One Writer’s Advice, And a Big Flamingo

Recently I finished the paperback tour for my latest book, In the Garden of Beasts, which took me to some 15 towns and cities, from San Diego, CA, to Portsmouth, NH. During my travels I found that one question in particular kept coming up: What advice would I give to someone just starting out as a writer?

My answer: Go back! Rethink! Get some electro-shock treatment and jolt the idea out of your mind. Do something sane and productive. Build houses. Make pottery. Shoot wedding portraits. Start a hedge fund.

However, if writing’s really what you want to do, here are some bits of advice that my own experience has shown to be important.

–Don’t let your friends discourage you. There’s always someone out there willing to tell you no, you can’t do it. Just ignore these folk, and look at yourself in the mirror and tell yourself, “If not me, then who?”
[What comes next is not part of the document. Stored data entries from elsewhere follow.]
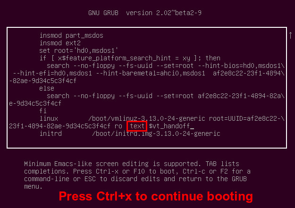Click the --hint-efi=hd0,msdos1 argument

point(52,73)
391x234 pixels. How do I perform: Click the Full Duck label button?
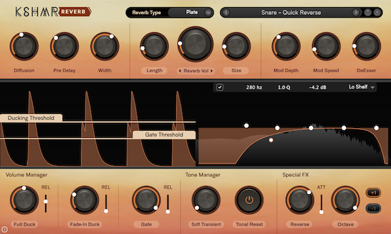pos(25,224)
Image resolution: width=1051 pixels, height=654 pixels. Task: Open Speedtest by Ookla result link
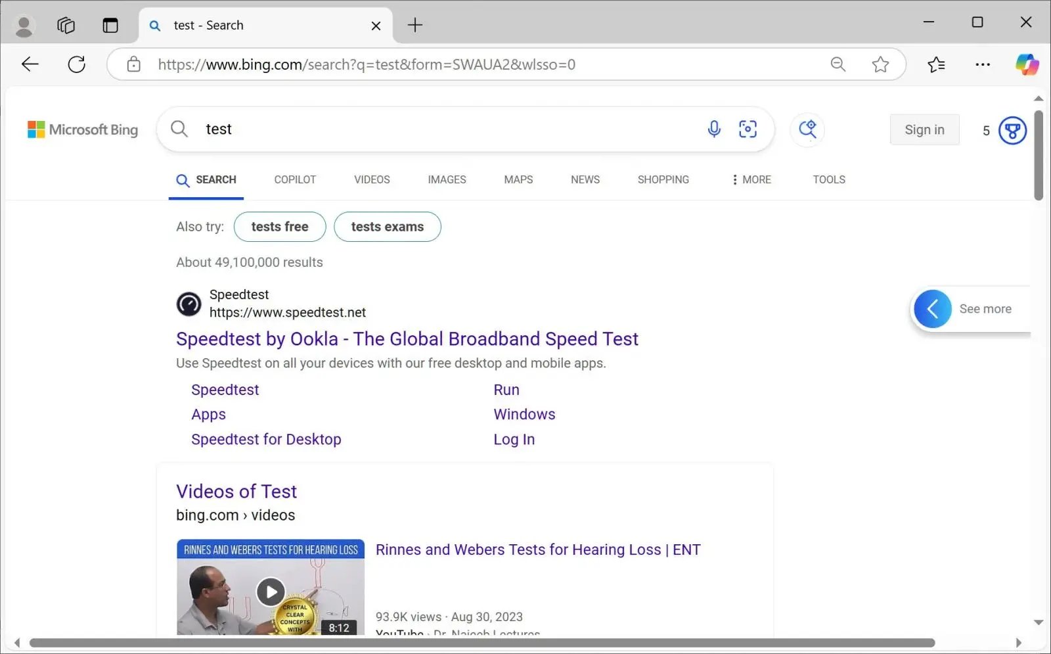pos(407,339)
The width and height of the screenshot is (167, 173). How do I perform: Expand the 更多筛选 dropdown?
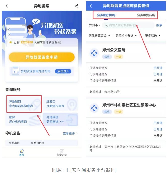click(x=153, y=36)
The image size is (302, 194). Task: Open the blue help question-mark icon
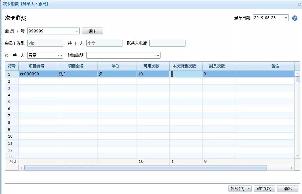point(295,18)
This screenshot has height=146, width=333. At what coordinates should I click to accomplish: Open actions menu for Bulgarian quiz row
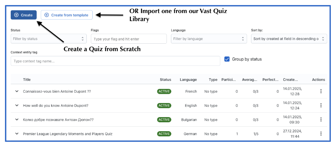tap(321, 120)
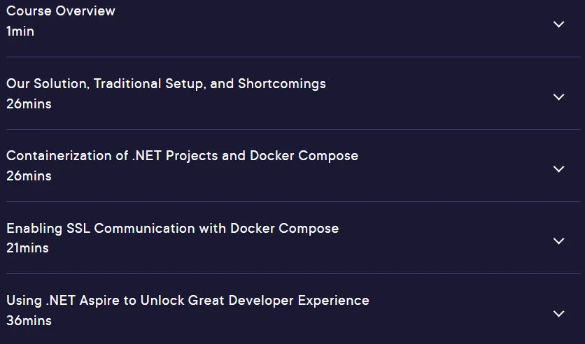This screenshot has width=585, height=344.
Task: Click divider line below Our Solution module
Action: coord(293,129)
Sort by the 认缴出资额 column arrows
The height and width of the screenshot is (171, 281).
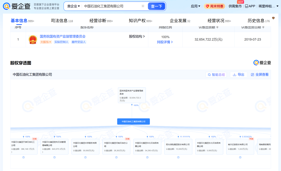click(217, 27)
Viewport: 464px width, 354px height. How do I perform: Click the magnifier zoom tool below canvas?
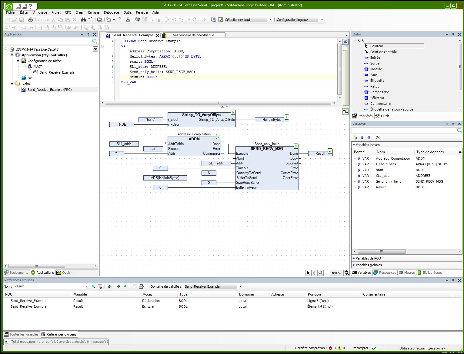click(x=321, y=273)
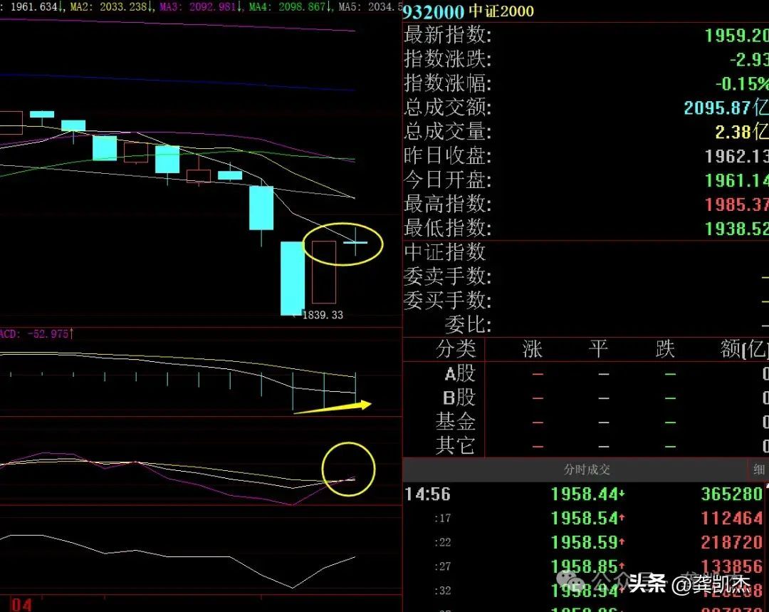
Task: Select the tallest cyan candlestick above 1839.33
Action: point(292,278)
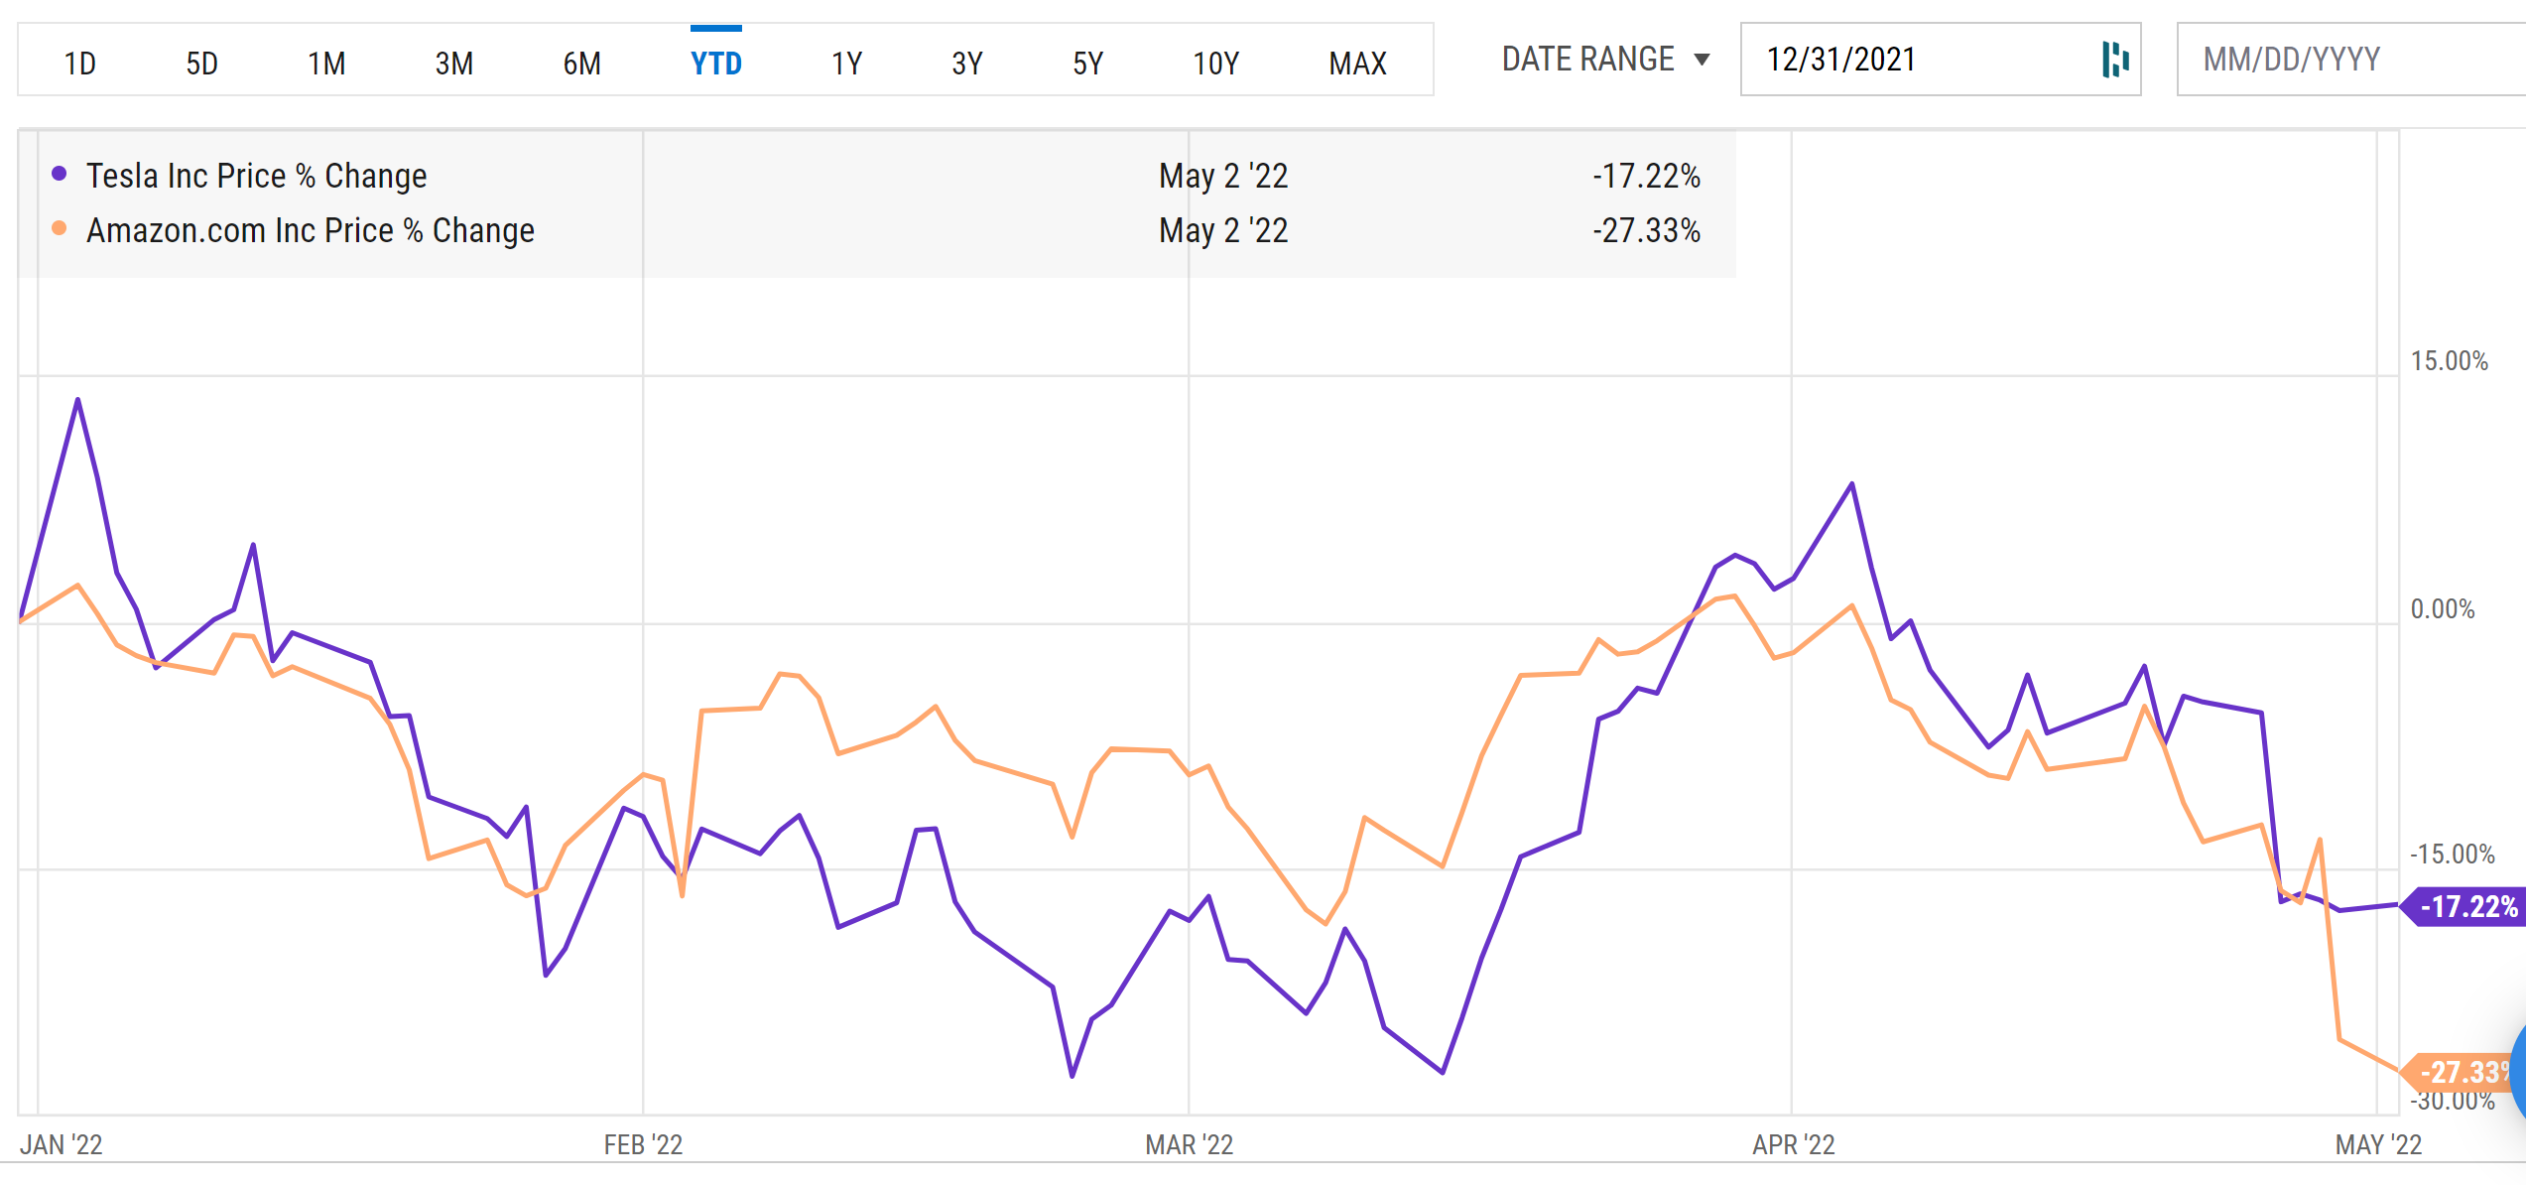Switch to the 1M range
This screenshot has width=2526, height=1185.
pos(326,64)
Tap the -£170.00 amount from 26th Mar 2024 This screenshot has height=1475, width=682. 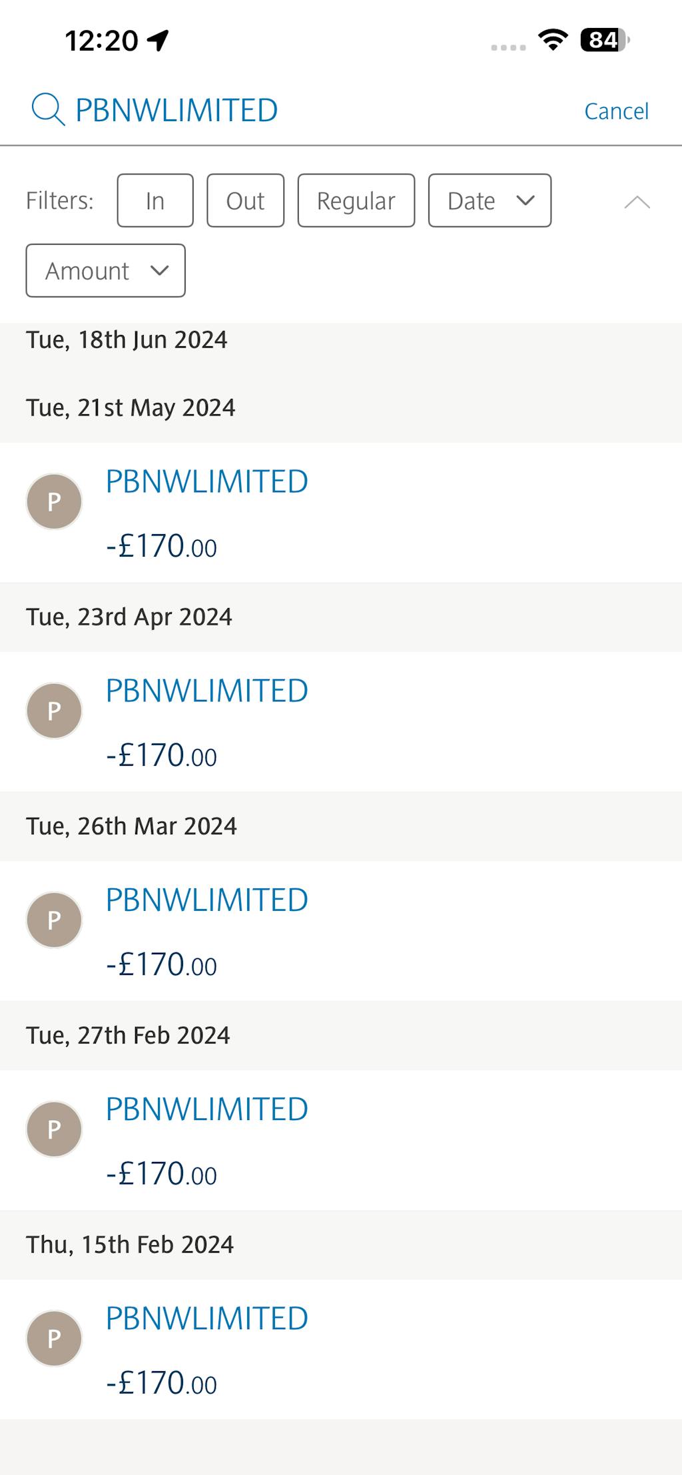tap(162, 964)
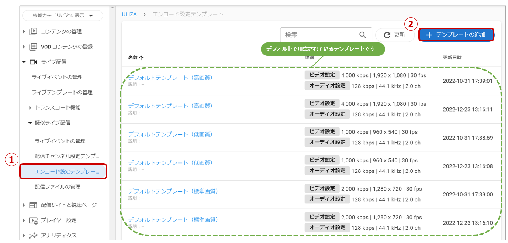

–Write every day. And by that, I mean every day, seven days a week. Okay, take a break at Christmas, and maybe on Thanksgiving Day. Maybe. But writing is one part gleaming inspiration, ten parts plain old hard work, made harder by the constant background refrain of self-doubt that every writer I’ve ever met has had to confront at some point in his or her career.

–Most important: Stop writing when you’re ahead. A lot of beginning writers tend to do what I call “binge writing.” That is, one day, when powerfully moved, they’ll sit down to write, and then keep writing for ten hours straight. The problem is, if you do this, you risk running dry.

The real challenge for writers is getting up the next day and starting all over again. In fact, a lot of writers I know devise little psychological tricks for helping them cross that threshold each day. Here’s mine: I always make sure to stop writing at a point where I know I will be able to pick up again the next morning, often in the middle of a paragraph or even a sentence. The sheer self-deceiving beauty of this is that when you sit down to write, you know you will be instantly productive–you’ll finish that sentence. There’s another benefit: Thanks to the miracle of the human brain, when you leave that paragraph or sentence unfinished, throughout the rest of the day and especially overnight your subconscious mind will not only finish it, but will map out the next few paragraphs, possibly even the next few pages.

So, onward!


In other news: This past weekend, after attending the graduation from grad school of my eldest daughter in Washington, D.C., I and my family took a drive, in our Zipcar, to Baltimore to revisit our old neighborhood and some other places that had shaped our twelve years in the city, among them “The Cafe Hon,” named for that penchant of Baltimore waitresses to address customers with the diminutive form of “honey.” As in, “what’ll it be today, hon?” We stopped in for a delightful, if rather late, lunch of crab cakes, burgers, and steamed shrimp, but only after leaving did I happen to notice the giant pink flamingo erected outside, apparently for the upcoming “HonFest.” John Waters must certainly be proud.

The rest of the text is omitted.